GOAL OF THE EXERCISE. Across the listing below, count the lines containing "computer". Give nothing but the number.

◇ ◇ ◇ ◇ ◇ ◇ ◇

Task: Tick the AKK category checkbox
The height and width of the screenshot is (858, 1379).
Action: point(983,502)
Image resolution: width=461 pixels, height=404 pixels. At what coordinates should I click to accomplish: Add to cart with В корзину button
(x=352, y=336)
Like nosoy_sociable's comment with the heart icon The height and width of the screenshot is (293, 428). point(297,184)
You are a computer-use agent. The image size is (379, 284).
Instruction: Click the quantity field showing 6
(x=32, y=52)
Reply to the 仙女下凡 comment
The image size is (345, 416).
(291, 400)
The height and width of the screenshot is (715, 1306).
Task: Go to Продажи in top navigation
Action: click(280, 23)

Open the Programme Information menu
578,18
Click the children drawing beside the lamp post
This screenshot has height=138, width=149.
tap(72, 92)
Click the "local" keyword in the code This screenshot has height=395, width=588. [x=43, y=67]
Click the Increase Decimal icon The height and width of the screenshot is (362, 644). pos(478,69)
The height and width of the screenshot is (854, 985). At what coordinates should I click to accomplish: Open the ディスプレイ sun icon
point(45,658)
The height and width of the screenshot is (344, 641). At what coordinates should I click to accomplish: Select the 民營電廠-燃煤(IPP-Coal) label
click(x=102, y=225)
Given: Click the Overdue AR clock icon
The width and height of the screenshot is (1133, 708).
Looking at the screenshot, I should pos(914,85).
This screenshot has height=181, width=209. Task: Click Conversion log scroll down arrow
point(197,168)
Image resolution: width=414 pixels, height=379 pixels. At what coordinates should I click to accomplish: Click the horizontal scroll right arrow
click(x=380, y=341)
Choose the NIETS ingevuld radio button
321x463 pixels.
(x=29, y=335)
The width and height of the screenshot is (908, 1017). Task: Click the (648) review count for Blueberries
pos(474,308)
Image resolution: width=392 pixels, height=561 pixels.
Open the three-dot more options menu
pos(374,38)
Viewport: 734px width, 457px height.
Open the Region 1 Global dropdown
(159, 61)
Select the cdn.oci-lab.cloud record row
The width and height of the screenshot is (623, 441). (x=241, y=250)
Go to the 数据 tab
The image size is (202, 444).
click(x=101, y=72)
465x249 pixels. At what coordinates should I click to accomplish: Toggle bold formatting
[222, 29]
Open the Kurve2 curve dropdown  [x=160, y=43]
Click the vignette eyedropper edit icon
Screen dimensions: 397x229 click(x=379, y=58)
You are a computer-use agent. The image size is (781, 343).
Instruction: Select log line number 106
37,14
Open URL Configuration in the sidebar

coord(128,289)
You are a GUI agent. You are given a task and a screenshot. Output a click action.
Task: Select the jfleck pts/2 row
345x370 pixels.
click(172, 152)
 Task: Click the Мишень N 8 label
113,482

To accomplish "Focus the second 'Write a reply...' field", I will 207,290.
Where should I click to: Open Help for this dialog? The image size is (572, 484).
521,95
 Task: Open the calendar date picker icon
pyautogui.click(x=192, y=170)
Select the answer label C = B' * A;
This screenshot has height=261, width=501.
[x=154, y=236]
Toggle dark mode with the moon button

◇ ◇ ◇ ◇ ◇ ◇ ◇

EXERCISE SOLUTION. 2